_BRIEF_: Scan the records for the string "panel", then copy each line that has it.

# # # # # # #

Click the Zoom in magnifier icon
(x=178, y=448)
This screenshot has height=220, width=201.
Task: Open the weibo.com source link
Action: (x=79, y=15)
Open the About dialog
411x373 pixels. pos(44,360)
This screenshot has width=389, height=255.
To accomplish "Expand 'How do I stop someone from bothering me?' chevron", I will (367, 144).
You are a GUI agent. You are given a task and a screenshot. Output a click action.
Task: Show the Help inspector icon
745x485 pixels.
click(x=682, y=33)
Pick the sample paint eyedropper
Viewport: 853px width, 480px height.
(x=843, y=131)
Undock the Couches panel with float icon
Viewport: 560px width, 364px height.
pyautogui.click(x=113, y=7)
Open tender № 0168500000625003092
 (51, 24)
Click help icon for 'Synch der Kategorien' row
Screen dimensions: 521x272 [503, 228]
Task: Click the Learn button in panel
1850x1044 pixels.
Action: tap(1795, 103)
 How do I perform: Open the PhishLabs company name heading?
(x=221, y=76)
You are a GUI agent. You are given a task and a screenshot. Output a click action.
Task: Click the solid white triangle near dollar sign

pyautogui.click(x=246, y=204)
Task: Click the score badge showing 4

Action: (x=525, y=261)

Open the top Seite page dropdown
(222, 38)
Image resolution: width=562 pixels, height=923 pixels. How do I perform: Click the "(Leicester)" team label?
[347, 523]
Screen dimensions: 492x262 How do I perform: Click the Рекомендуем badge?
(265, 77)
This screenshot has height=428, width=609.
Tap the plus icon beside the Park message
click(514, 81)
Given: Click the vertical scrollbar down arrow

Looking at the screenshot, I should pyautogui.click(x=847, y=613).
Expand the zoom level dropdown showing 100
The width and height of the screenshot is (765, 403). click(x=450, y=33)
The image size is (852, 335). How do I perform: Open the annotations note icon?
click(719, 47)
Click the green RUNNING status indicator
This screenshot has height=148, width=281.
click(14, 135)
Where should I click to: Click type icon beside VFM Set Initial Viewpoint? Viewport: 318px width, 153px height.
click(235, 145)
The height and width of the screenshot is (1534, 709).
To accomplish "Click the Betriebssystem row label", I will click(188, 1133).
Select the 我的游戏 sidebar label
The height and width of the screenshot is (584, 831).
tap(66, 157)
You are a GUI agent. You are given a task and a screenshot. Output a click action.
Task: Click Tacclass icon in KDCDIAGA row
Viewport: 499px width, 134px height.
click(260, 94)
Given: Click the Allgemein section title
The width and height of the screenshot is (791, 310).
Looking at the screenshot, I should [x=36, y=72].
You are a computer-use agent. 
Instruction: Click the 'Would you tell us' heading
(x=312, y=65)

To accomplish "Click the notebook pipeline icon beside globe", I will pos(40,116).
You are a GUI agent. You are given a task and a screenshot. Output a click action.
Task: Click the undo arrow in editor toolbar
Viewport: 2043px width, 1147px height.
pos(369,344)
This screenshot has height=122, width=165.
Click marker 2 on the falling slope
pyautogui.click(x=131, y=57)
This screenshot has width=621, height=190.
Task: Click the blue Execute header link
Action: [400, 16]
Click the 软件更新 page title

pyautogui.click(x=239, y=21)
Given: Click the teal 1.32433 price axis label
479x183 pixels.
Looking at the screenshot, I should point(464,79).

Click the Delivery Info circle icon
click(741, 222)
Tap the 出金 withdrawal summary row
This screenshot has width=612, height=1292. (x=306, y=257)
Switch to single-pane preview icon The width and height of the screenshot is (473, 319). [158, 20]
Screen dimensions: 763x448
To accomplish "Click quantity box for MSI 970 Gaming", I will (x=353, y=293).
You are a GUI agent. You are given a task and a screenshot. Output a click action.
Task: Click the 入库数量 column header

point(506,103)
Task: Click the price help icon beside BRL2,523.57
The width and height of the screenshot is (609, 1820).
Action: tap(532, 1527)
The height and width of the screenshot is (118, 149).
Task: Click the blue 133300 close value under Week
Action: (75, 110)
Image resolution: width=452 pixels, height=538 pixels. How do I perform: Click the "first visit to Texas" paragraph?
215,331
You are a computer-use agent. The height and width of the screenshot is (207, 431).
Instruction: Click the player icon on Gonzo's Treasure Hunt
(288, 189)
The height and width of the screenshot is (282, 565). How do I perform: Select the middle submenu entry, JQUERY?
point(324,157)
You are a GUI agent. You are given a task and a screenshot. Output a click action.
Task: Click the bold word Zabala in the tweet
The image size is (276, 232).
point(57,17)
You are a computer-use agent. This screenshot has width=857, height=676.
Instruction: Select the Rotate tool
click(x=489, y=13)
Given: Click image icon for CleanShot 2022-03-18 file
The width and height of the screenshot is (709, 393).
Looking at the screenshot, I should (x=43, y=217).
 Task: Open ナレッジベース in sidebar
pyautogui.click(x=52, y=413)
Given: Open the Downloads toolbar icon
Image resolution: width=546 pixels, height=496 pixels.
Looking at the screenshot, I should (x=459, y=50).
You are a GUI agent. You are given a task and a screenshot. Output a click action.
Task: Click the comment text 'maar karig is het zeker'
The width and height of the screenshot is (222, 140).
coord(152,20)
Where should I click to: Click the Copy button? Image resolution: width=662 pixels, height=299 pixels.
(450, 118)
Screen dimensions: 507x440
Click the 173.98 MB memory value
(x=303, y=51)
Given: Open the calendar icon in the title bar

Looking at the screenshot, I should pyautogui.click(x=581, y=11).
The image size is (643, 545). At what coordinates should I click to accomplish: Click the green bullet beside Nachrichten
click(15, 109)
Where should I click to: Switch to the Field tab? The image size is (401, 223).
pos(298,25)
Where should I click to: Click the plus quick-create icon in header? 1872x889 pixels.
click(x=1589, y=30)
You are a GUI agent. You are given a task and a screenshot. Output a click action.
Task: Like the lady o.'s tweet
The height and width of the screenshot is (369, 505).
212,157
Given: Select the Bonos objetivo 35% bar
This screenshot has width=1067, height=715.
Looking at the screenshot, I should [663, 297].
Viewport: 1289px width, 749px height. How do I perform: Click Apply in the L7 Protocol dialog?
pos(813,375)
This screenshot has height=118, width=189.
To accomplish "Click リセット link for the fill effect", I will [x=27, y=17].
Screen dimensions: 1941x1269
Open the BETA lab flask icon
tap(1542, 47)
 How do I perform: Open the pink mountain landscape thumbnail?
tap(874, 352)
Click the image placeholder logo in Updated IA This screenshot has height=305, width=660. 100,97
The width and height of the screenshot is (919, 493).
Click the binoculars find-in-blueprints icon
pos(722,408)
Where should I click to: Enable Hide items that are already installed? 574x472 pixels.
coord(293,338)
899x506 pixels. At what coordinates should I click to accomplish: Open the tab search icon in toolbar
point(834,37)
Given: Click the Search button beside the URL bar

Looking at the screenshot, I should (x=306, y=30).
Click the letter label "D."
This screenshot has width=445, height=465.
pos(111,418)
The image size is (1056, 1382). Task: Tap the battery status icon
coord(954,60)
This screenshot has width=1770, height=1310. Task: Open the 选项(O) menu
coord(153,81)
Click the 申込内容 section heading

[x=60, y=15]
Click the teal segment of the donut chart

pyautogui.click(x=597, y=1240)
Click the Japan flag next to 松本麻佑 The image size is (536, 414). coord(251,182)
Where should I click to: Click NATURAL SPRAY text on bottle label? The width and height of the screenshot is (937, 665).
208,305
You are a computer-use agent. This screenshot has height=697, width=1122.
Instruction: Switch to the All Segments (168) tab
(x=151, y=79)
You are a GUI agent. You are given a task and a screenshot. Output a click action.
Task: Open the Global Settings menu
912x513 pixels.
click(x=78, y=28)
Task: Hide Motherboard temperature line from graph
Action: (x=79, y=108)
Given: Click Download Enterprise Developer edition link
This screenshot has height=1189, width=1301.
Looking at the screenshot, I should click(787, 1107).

# # # # # # #

_ANSWER AREA_:
Undock the Couches panel with float icon
Task: Click the Learn button in panel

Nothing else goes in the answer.